When your infographic is ready, you’ve got to promote it. That’s where the real benefit comes from. Your infographic may be highly useful, well-designed and practicable, but, if no one sees it, you’ve wasted time and money.
There are several ways to promote an infographic – for example, blogging and social media marketing. But, the most effective method is sharing it on community-based networks. These are sites where lots of bloggers come together to share content and tips.
Most people on these community-based sites are looking for content to curate and republish. Sites like the GrowthHackers community allow you to syndicate your content. Embed your infographic on the blog page and share.
If you’ve ever launched an information product, you’re probably already aware that recruiting affiliates to promote your product is the easiest way to guarantee consistent sales.
The more shares and natural links to your web page, the more influence you’ll have and your organic search traffic will skyrocket. An inbound link is the currency to search engine growth.
Another community-based network where you can share your compelling infographic is Blokube.com. It’s free, but you have to register.
Strategy #2: Tactical Competitive Auditing
If you keep seeing your competitor’s web pages rank highly in Google, while you still struggle, then there’s something you can learn from them regarding content marketing.
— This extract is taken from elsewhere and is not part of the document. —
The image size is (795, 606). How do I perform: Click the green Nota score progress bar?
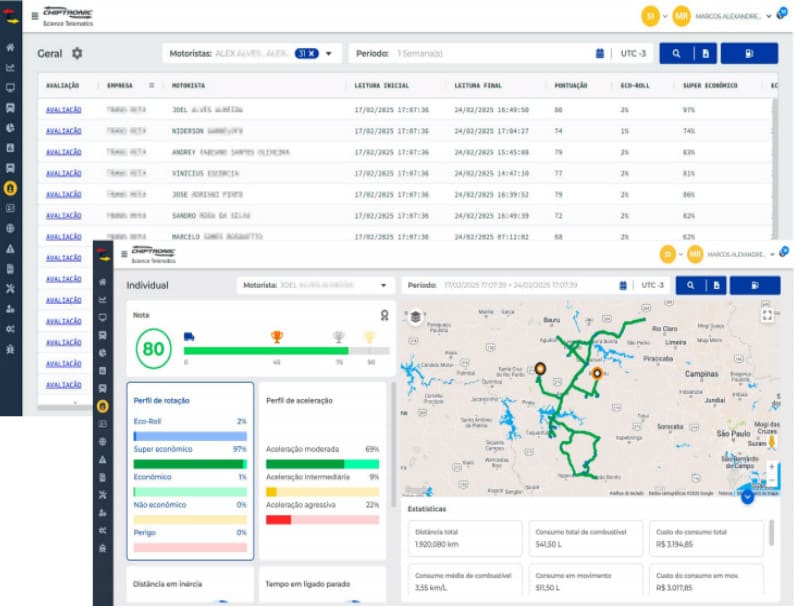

According to Cicada Online, you need to discover the on-page factors that make your competitors successful.
A significant driver of organic traffic is social engagement. In other words, if your competitors have influence on social media, they can get thousands of people to share their content. In turn, that prompts search spiders to crawl, index and rank the web page. Even a small business with a limited budget can use social engagement effectively.
Here’s proof through a case study that having social influence and engagement counts: Simply Measured compared several booking sites and discovered that engagement for Hilton Worldwide’s Twitter account beats other chains, hands down.
It’s possible that your competitors are targeting keywords that you’ve never discovered. And, you may not find those keywords when you use the Google AdWords Keyword Planner or any other keyword research tool out there.
Before you can successfully spy on your competitors, you’ve got to know who they are. So let’s start there.
Step one: Go to SimilarSites.com. Plug your site URL into the search box. Then click the search icon at the far right.
Step two: Scroll down the page. You’ll see the blogs and sites that usually write on similar topics.
In the example, if you scroll down further, you’ll see my major competitors. These are blogs and sites that my readers usually visit before or after reading the content on Quicksprout.com. So, they’re my major competitors:
Now that I know who my major competitors are, as well as their site URLs, I can spy on them. In the next step, I’ll pinpoint the exact keywords that are generating organic traffic for my competitors, and show you how to do the same. Those same keywords will help me market to my target audience more competitively.
Step three: Go to Alexa.com. This tool can show you whether your competitors’ best performing keywords are ranking in Google’s top 10 results.
On Alexa’s homepage, plug your competitor’s site URL (e.g. copyblogger.com) into the box. Click “find.”
Step four: Analyze audience geography. Alexa gives you detailed information about your competitor’s audience, where they came from and how engaged they are when they visit your competitor’s site. This is truly important, particularly the “daily pageviews per visitor” section.
You can see that the majority of Copyblogger’s readers live in India. What does this mean to you?
Well, if you’re based in the United States or the UK and you want to get more attention and customers from those regions, you need to tell Google’s spider what your site is about and optimize your content for geo-specific keywords.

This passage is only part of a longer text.